▶ **Collected data**
========

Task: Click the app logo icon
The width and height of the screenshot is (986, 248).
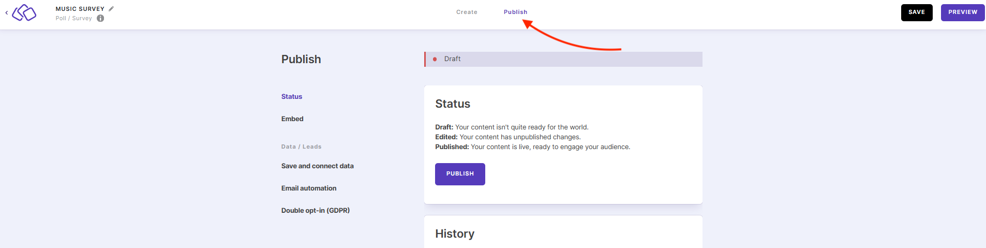Action: [x=24, y=12]
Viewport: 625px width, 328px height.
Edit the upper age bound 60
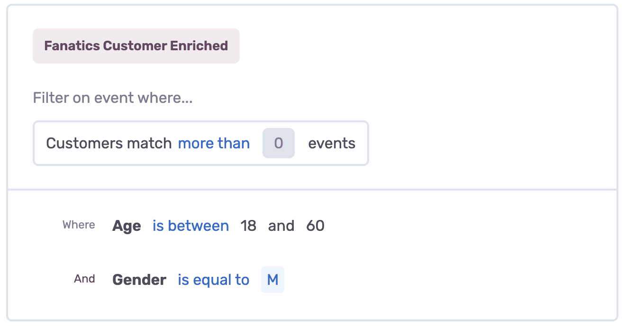point(315,226)
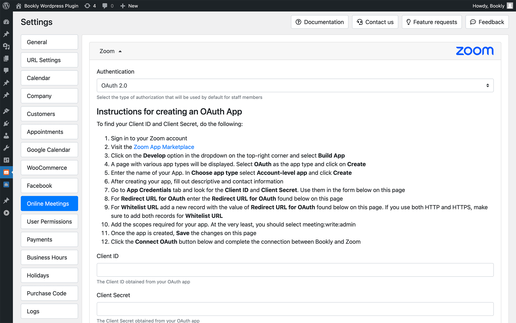This screenshot has height=323, width=516.
Task: Select the Online Meetings tab
Action: pyautogui.click(x=49, y=204)
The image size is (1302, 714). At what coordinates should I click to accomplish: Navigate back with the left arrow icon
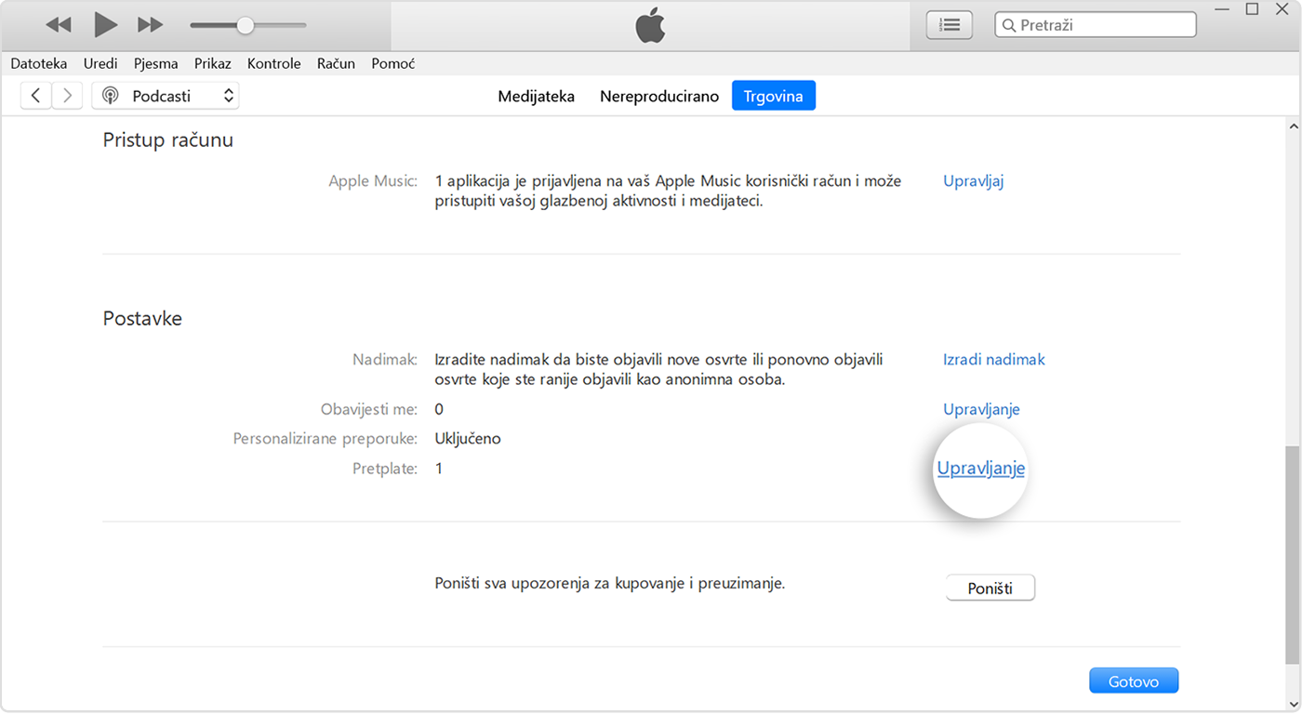pyautogui.click(x=35, y=95)
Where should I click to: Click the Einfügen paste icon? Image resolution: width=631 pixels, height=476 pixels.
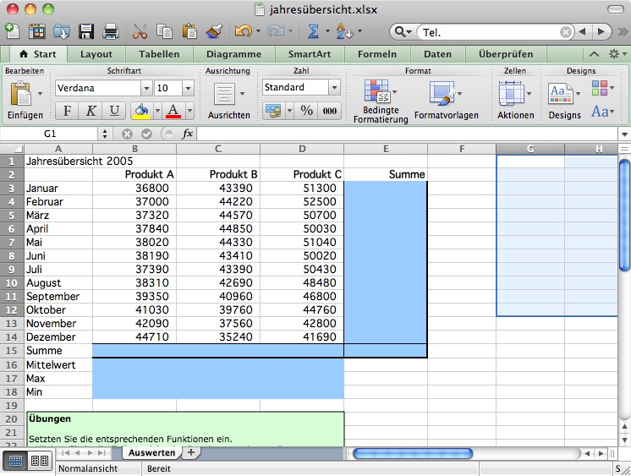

========

▶ **What to do**
Transcribe exactly the span of lines that opens with the line holding "The image size" and closes with the last line of the entries above. Omit pictures.

▶ **Solved problem**
The image size is (1302, 714). At what coordinates should I click to accomplish: Navigate back with the left arrow icon
pyautogui.click(x=35, y=95)
Where should I click to: Click the Einfügen paste icon? Image resolution: width=631 pixels, height=476 pixels.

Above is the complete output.